The upside-down tree which formed the main focus of Seahenge, has parallels in other Eurasian traditions. The Sámi of Lapland, for example, placed upside-down trees into the earth either to mark the position of offerings to the spirits or as offerings themselves. For the Evenks of Siberia, it was not offerings but the shaman who passed through the portal, and upside-down trees were arranged to form a route along which the shaman journeyed to the otherworld. It was likely that Seahenge was used in the same way, perhaps with people lying upon the inverted bole of the tree as they let their spirit be pulled to the otherworld. Intriguingly, near to Seahenge is a similar circle of posts with two large timbers at the centre. Hollows on the upper sides of both timbers may have been designed to hold a coffin or other platform and perhaps this was where the dead were once laid out, allowing their souls an easy path to the afterlife.

How to Journey to the Otherworld

Wednesday, February 17th, 2010

This is a shortened version of the exercise given in my book, Follow the Shaman’s Call, but it is enough to get you started. For the drumming, use Track 1 of the drumming tracks you will find on the website.

For your first journey to the otherworld, try to find a time and a place where you will not be disturbed. Lie on the floor with some support for your head. When you are ready to start, state the intention of your journey; in this case: I am journeying to the otherworld to connect and to look around. When you are ready, begin the drumming recording you have downloaded from the site. You will hear about ten minutes of steady drumming before it stops with a series of loud beats. There is then a pause before the drumming starts again at a much faster beat. This will be your signal to return and you must always make your way back at this time. The fast rhythm will again end with a series of loud beats, at which time you should be back in your body.

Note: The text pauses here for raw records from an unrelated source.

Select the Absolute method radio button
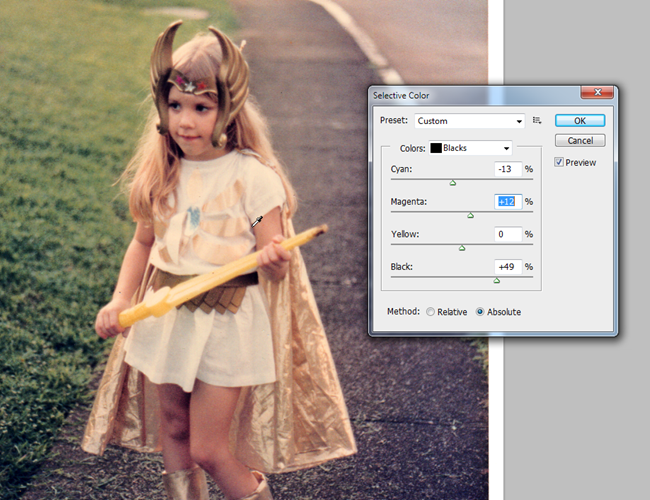pos(481,312)
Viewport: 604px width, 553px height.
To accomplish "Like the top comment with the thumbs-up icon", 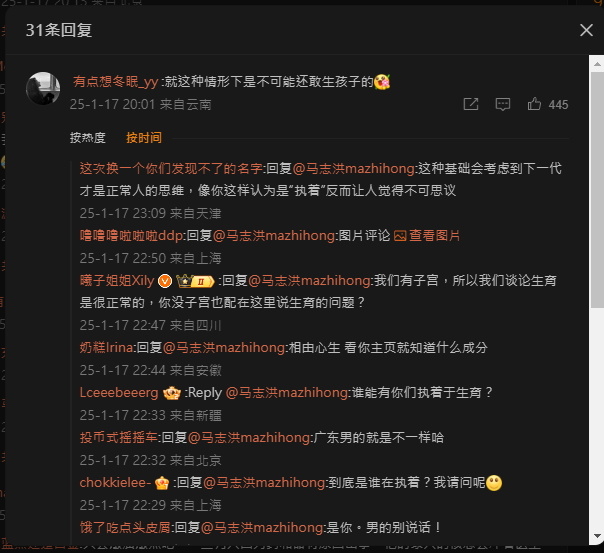I will 534,104.
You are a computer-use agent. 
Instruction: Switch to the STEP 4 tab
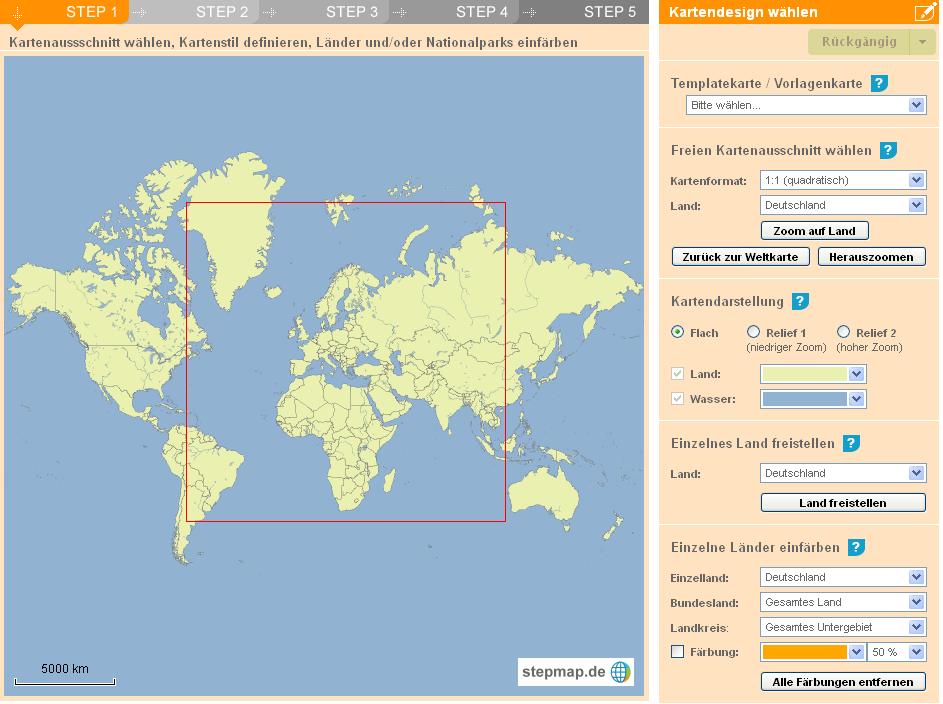click(482, 12)
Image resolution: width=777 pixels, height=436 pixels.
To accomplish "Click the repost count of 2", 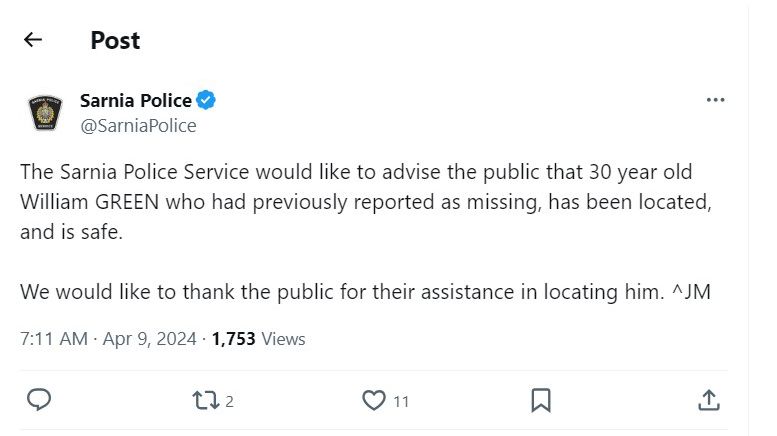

When you are ready to start, imagine a place in nature where you feel calm and untroubled. Then, find a hole into the ground. Step into the hole and you will find a long tunnel before you. Move along the tunnel in whatever way suits you best. After a while, you will begin to discern a light at its end: this is what you are aiming for. As the light gets brighter, you might start to see a landscape begin to emerge. Keep going. Eventually, you will find yourself at the end of the tunnel and will be able to step out into this strange new world. This is the otherworld. Do not worry about what it looks like; everyone will see something different. Take time to look around but when you hear the drumming stop and the faster call-back rhythm begin, finish your exploration and retrace your steps back to the mouth of the tunnel. Go along it again and emerge at the other end, exactly where you started.

You have now taken your first journey to the otherworld; the start of your shamanic practice.